SET TASK: Present the lines as a Markdown table with the columns "No." and "Line", giving each row a number and leaving out blank lines. Start at the first line and stop after the line that contains "[x=274, y=58]".

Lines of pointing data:
____________________

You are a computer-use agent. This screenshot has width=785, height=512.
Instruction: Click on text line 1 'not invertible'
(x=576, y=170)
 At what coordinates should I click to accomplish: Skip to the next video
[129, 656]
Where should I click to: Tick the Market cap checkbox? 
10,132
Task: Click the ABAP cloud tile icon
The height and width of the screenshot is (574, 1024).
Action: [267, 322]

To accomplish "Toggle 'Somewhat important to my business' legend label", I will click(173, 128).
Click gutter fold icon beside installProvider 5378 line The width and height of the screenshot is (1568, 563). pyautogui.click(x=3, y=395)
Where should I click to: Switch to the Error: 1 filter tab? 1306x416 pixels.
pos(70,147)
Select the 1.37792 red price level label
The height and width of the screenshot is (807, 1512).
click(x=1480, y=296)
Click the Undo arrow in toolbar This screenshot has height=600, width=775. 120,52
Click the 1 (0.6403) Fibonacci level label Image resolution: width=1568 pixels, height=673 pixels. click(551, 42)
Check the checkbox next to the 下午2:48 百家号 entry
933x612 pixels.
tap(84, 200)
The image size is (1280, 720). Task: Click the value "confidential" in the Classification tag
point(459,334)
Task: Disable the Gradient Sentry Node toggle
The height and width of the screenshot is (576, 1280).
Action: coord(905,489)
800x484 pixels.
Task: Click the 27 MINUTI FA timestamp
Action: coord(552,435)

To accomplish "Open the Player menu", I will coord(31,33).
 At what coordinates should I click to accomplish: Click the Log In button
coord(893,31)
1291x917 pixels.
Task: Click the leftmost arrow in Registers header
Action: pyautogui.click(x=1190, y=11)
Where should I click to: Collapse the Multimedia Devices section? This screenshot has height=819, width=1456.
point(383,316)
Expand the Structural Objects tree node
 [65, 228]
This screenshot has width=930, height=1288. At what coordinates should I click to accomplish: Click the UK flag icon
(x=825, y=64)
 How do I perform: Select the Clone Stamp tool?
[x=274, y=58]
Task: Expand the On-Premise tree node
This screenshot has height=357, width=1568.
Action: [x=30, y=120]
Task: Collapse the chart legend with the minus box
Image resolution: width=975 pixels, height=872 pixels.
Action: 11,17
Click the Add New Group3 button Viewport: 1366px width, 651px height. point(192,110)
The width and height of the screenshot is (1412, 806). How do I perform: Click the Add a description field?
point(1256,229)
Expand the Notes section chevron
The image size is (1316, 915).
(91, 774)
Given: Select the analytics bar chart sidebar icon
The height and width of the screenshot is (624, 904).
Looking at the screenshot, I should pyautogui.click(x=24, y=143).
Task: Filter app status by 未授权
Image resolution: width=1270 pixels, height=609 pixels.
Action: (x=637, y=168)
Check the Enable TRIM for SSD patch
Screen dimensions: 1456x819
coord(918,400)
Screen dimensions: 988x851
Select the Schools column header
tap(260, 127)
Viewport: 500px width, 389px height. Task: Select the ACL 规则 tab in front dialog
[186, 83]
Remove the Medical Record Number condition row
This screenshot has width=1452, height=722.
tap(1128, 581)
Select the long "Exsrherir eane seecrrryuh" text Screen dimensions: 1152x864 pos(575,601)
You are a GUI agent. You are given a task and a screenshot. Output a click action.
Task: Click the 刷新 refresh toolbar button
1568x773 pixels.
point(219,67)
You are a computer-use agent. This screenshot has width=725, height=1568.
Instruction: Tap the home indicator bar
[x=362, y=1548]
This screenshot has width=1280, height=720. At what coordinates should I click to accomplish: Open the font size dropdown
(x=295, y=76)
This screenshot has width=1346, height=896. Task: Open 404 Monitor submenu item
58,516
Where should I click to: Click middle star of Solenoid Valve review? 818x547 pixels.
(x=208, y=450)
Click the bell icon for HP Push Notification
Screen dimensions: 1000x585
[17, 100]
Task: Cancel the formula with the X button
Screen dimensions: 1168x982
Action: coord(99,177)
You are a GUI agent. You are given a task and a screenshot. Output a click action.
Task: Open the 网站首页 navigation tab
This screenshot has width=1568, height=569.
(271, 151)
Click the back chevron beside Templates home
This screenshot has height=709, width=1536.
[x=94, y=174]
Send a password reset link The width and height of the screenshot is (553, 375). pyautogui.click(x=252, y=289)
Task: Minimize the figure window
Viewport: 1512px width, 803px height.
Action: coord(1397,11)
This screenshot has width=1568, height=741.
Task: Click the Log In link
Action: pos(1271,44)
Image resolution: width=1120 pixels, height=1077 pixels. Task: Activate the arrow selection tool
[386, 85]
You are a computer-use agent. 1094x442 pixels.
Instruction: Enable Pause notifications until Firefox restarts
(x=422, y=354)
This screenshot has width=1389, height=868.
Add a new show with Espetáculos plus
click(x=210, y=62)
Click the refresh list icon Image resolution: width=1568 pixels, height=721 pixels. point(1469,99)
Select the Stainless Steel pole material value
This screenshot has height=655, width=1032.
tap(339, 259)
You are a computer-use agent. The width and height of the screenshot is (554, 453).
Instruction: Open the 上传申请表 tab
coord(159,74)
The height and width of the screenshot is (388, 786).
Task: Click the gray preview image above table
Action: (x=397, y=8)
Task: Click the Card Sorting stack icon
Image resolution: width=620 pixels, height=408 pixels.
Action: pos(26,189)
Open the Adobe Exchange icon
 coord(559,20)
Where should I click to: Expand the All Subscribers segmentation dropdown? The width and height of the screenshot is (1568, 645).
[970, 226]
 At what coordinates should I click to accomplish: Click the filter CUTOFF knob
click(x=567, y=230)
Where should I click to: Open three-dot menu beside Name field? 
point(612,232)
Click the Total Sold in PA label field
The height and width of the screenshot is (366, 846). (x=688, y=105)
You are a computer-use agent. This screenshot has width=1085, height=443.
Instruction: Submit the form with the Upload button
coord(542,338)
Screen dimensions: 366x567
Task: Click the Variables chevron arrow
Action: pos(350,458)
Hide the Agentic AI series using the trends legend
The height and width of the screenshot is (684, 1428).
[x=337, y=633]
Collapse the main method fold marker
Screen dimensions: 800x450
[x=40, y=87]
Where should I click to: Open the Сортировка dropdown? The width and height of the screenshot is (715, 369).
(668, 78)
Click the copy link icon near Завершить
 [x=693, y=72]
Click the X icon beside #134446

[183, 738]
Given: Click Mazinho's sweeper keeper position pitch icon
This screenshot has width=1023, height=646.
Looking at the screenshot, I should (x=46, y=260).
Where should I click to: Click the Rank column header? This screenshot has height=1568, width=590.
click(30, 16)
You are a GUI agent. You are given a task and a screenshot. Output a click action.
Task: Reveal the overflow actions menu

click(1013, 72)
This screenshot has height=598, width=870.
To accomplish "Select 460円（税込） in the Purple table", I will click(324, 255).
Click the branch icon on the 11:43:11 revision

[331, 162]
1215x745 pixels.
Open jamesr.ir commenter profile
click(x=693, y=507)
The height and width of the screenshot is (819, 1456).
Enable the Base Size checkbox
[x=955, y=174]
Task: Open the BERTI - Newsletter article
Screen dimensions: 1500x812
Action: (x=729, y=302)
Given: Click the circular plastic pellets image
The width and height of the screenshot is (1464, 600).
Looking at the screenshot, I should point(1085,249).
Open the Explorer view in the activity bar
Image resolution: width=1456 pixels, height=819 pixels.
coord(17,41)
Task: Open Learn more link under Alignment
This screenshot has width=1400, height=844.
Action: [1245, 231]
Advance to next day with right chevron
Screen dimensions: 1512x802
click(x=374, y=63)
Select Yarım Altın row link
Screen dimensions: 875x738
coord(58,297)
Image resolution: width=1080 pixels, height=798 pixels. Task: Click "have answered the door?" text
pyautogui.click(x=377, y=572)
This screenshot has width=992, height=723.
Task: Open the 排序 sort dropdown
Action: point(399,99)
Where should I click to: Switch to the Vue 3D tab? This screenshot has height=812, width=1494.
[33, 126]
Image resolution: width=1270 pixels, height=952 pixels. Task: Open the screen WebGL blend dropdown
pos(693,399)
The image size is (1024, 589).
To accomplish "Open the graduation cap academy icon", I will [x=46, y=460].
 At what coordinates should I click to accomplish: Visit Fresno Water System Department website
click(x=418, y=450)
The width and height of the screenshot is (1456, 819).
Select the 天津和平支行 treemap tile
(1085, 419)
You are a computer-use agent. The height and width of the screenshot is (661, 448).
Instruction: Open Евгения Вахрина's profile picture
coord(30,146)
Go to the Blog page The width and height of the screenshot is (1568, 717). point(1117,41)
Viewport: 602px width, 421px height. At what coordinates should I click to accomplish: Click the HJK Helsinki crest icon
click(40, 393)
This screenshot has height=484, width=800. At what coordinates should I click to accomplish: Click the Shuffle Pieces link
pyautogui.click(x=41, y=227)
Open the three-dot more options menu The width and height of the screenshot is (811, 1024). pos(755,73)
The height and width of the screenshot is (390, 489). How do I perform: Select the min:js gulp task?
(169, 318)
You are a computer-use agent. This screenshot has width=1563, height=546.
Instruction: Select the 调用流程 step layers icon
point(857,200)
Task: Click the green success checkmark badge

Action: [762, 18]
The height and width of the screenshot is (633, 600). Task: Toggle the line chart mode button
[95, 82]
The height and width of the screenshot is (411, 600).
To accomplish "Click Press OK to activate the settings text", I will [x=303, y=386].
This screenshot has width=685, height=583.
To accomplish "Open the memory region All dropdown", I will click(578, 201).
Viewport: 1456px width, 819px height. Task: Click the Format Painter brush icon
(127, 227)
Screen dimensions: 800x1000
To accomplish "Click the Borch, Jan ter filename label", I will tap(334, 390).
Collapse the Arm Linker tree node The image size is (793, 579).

____________________

FULL ANSWER:
| No. | Line |
|---|---|
| 1 | You are a computer-use agent. This screenshot has width=785, height=512. |
| 2 | Instruction: Click on text line 1 'not invertible' |
| 3 | (x=576, y=170) |
| 4 |  At what coordinates should I click to accomplish: Skip to the next video |
| 5 | [129, 656] |
| 6 | Where should I click to: Tick the Market cap checkbox?  |
| 7 | 10,132 |
| 8 | Task: Click the ABAP cloud tile icon |
| 9 | The height and width of the screenshot is (574, 1024). |
| 10 | Action: [267, 322] |
| 11 | To accomplish "Toggle 'Somewhat important to my business' legend label", I will click(173, 128). |
| 12 | Click gutter fold icon beside installProvider 5378 line The width and height of the screenshot is (1568, 563). pyautogui.click(x=3, y=395) |
| 13 | Where should I click to: Switch to the Error: 1 filter tab? 1306x416 pixels. |
| 14 | pos(70,147) |
| 15 | Select the 1.37792 red price level label |
| 16 | The height and width of the screenshot is (807, 1512). |
| 17 | click(x=1480, y=296) |
| 18 | Click the Undo arrow in toolbar This screenshot has height=600, width=775. 120,52 |
| 19 | Click the 1 (0.6403) Fibonacci level label Image resolution: width=1568 pixels, height=673 pixels. click(551, 42) |
| 20 | Check the checkbox next to the 下午2:48 百家号 entry |
| 21 | 933x612 pixels. |
| 22 | tap(84, 200) |
| 23 | The image size is (1280, 720). Task: Click the value "confidential" in the Classification tag |
| 24 | point(459,334) |
| 25 | Task: Disable the Gradient Sentry Node toggle |
| 26 | The height and width of the screenshot is (576, 1280). |
| 27 | Action: coord(905,489) |
| 28 | 800x484 pixels. |
| 29 | Task: Click the 27 MINUTI FA timestamp |
| 30 | Action: coord(552,435) |
| 31 | To accomplish "Open the Player menu", I will coord(31,33). |
| 32 |  At what coordinates should I click to accomplish: Click the Log In button |
| 33 | coord(893,31) |
| 34 | 1291x917 pixels. |
| 35 | Task: Click the leftmost arrow in Registers header |
| 36 | Action: pyautogui.click(x=1190, y=11) |
| 37 | Where should I click to: Collapse the Multimedia Devices section? This screenshot has height=819, width=1456. |
| 38 | point(383,316) |
| 39 | Expand the Structural Objects tree node |
| 40 |  [65, 228] |
| 41 | This screenshot has width=930, height=1288. At what coordinates should I click to accomplish: Click the UK flag icon |
| 42 | (x=825, y=64) |
| 43 |  How do I perform: Select the Clone Stamp tool? |
| 44 | [x=274, y=58] |